■ Prompt: In the material below, find the line with "Yayın İlkeleri (26, 2460)" and the line with "#karamanhaber (76, 2018)", then output those two lines and every line between them, exactly.

■ Dataset extract:
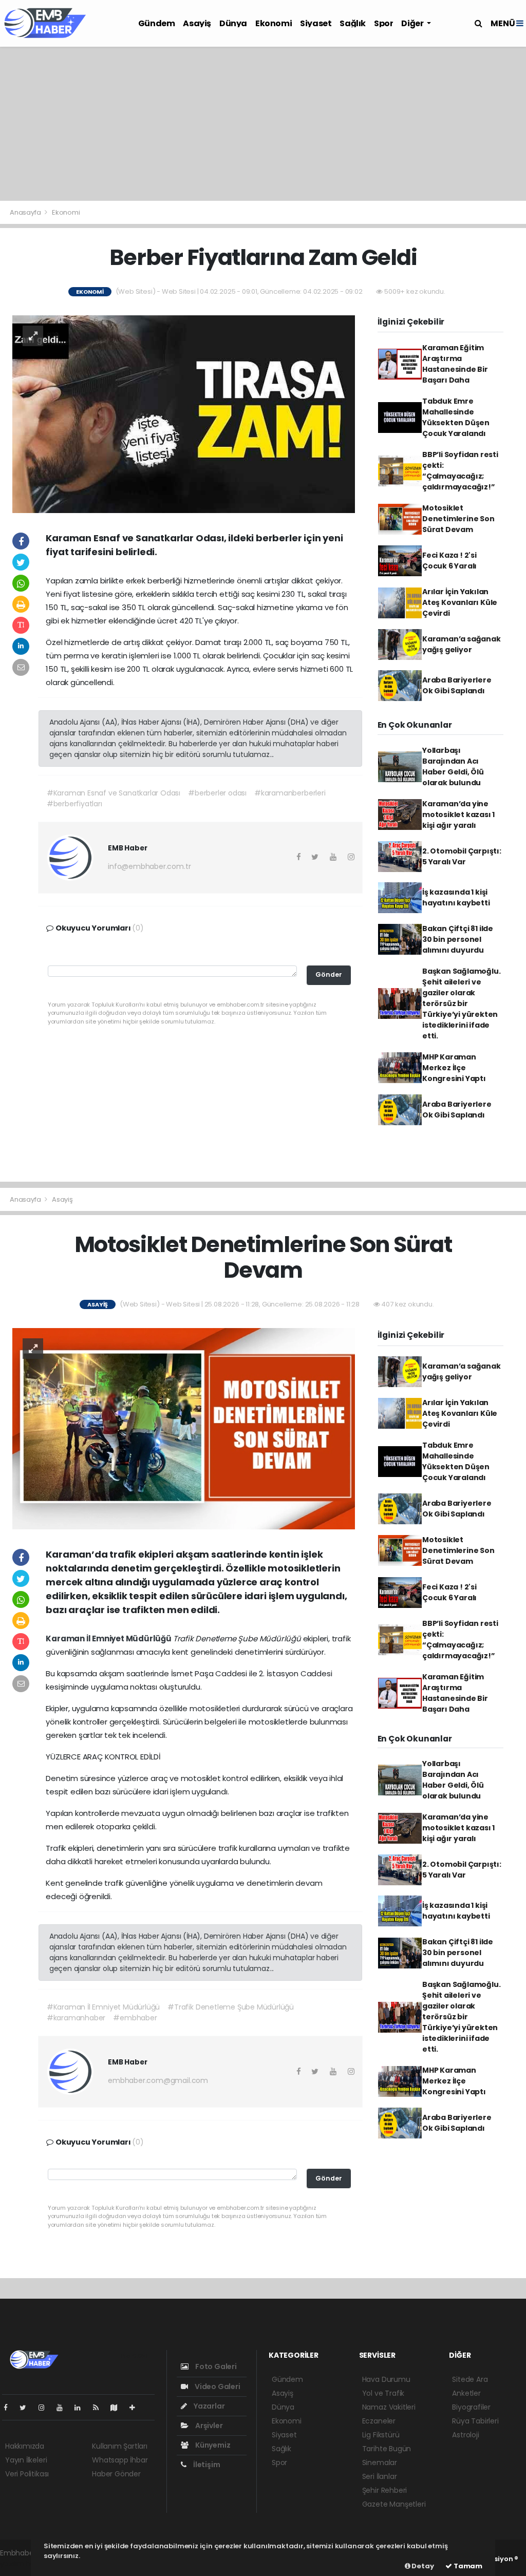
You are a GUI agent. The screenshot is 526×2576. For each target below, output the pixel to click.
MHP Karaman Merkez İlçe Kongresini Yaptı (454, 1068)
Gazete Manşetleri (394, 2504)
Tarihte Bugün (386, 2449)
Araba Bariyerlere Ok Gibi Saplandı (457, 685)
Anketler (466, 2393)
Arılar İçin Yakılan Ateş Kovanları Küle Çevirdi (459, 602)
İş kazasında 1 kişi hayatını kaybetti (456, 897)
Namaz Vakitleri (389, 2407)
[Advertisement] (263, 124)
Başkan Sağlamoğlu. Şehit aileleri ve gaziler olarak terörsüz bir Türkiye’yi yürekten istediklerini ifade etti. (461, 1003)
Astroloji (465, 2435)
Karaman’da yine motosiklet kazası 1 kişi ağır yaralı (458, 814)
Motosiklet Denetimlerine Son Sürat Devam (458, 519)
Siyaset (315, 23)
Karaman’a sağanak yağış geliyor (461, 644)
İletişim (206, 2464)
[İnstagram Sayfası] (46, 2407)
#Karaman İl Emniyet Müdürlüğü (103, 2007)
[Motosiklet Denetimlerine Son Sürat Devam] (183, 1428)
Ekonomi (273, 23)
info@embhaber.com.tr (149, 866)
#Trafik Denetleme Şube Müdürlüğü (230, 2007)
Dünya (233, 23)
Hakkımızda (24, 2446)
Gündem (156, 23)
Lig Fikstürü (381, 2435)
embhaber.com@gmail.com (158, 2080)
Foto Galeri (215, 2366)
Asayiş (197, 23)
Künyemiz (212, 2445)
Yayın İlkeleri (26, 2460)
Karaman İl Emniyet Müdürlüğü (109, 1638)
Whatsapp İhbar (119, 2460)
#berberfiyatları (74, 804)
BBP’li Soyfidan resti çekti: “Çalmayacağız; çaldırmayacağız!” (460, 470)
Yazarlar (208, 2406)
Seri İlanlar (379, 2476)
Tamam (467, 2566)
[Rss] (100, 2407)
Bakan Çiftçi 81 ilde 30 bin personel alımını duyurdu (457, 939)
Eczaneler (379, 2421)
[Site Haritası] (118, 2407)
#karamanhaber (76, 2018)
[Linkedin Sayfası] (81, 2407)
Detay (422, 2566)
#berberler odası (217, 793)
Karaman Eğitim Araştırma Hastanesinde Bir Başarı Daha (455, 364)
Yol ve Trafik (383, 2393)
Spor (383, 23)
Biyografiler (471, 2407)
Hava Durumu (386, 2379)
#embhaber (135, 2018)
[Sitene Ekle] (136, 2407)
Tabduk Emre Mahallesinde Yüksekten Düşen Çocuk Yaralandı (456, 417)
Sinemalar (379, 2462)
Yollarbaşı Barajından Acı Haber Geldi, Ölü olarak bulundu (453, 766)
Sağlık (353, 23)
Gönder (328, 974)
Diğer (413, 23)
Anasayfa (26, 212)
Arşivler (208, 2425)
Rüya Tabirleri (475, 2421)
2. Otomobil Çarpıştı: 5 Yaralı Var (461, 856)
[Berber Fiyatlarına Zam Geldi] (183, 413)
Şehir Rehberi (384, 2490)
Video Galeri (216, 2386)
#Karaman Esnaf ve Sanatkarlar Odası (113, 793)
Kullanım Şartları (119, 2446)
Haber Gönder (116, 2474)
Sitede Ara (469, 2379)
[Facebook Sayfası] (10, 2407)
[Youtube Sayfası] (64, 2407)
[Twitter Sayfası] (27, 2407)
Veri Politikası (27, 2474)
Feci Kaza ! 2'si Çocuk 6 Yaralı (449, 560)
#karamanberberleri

■ Response to this task:
Yayın İlkeleri (26, 2460)
Karaman İl Emniyet Müdürlüğü (109, 1638)
Whatsapp İhbar (119, 2460)
#berberfiyatları (74, 804)
BBP’li Soyfidan resti çekti: “Çalmayacağız; çaldırmayacağız!” (460, 470)
Yazarlar (208, 2406)
Seri İlanlar (379, 2476)
Tamam (467, 2566)
[Rss] (100, 2407)
Bakan Çiftçi 81 ilde 30 bin personel alımını duyurdu (457, 939)
Eczaneler (379, 2421)
[Site Haritası] (118, 2407)
#karamanhaber (76, 2018)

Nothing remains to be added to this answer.